*Given records*.

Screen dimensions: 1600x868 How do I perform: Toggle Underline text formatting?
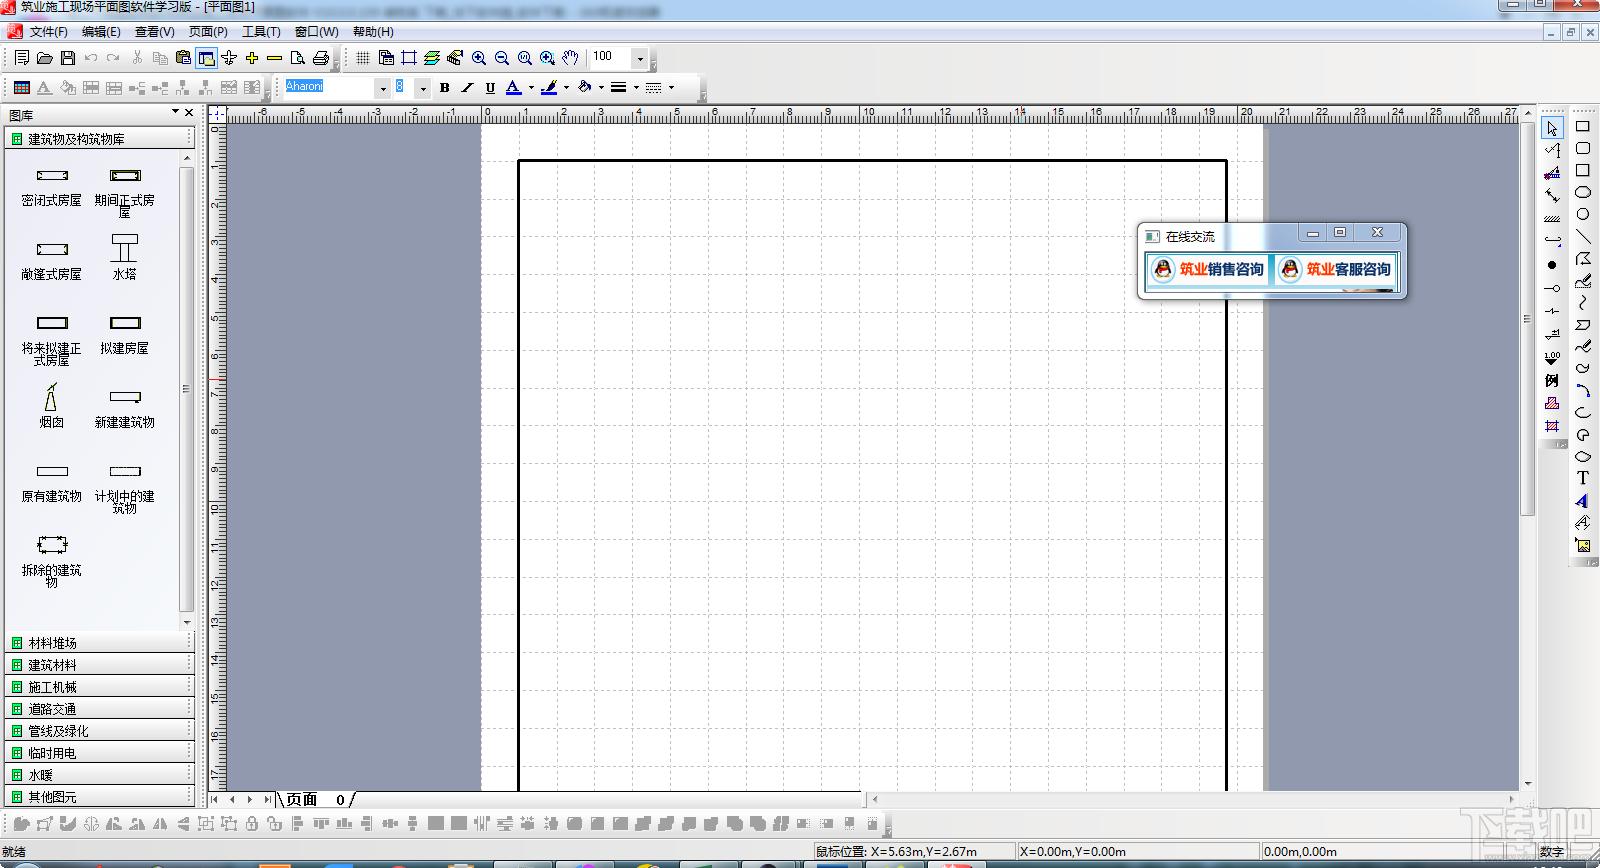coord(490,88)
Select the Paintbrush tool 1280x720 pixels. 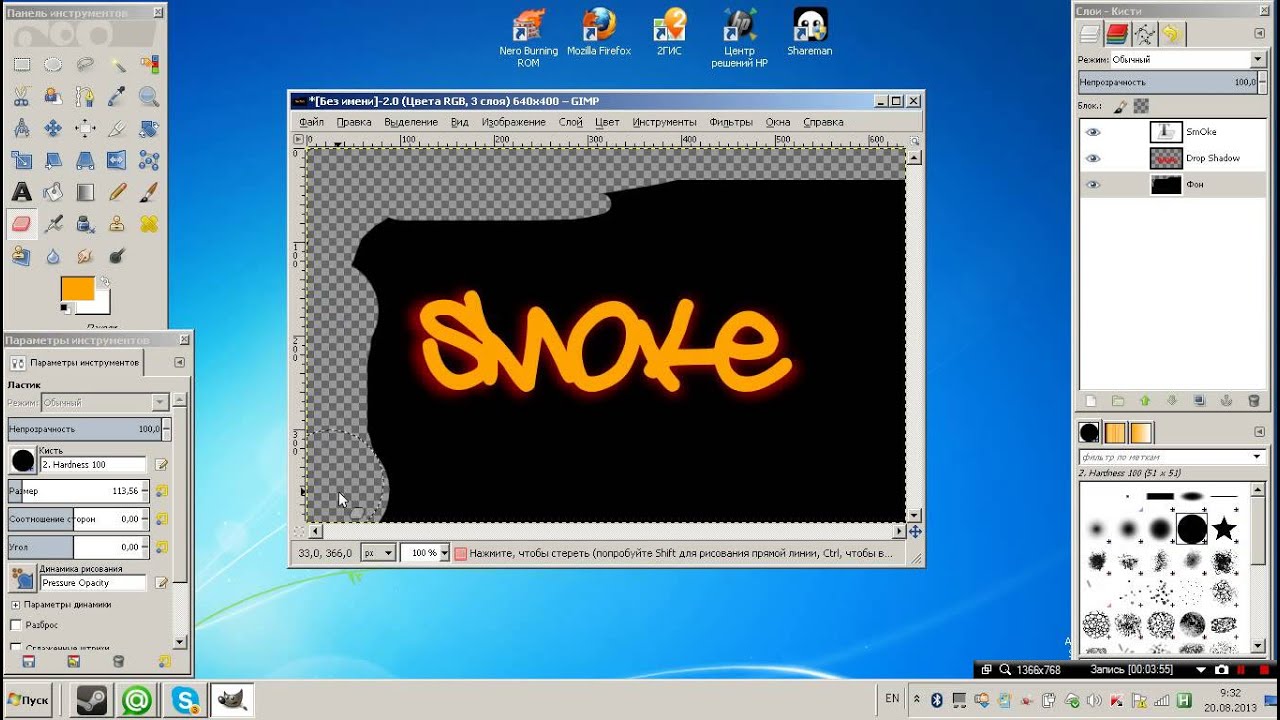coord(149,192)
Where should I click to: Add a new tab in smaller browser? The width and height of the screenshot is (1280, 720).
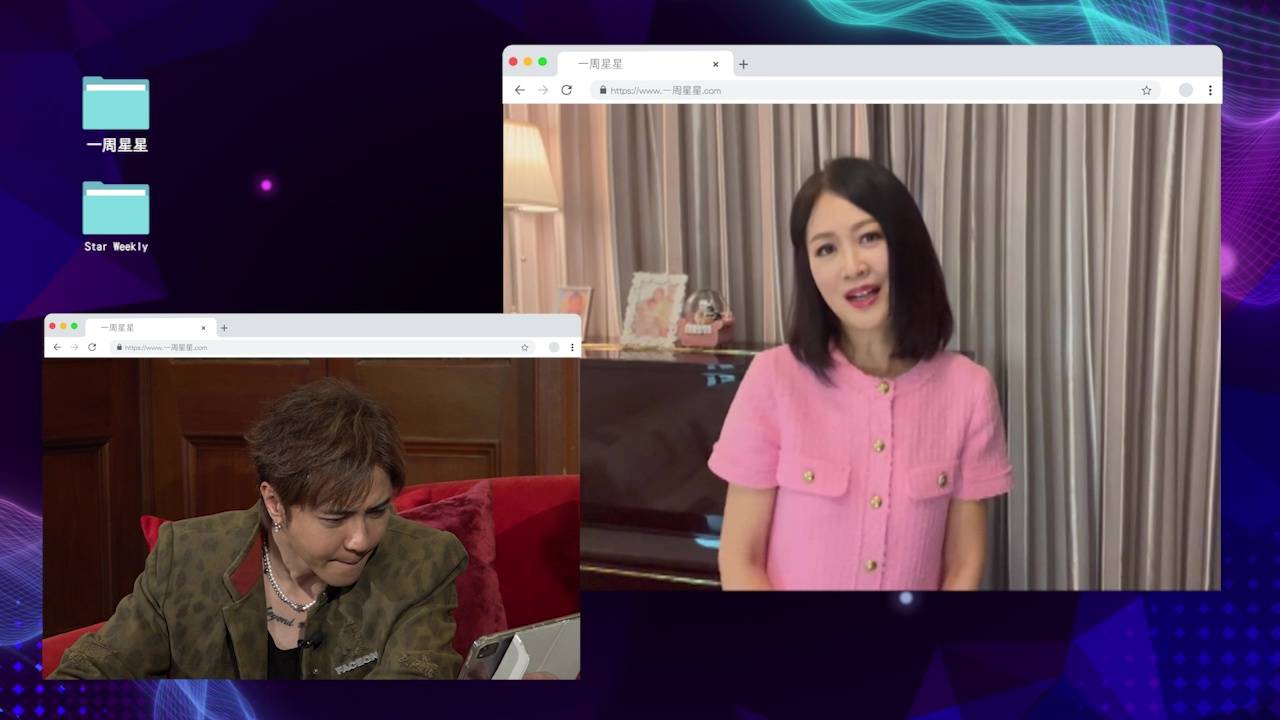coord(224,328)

*Activity*.
Copy exactly what appears from the line holding "Where should I" to the end of the material, keeping both end lines. Pictures are not part of the copy.

*Written solution*.
Where should I click to: Add a new tab in smaller browser? The width and height of the screenshot is (1280, 720).
coord(224,328)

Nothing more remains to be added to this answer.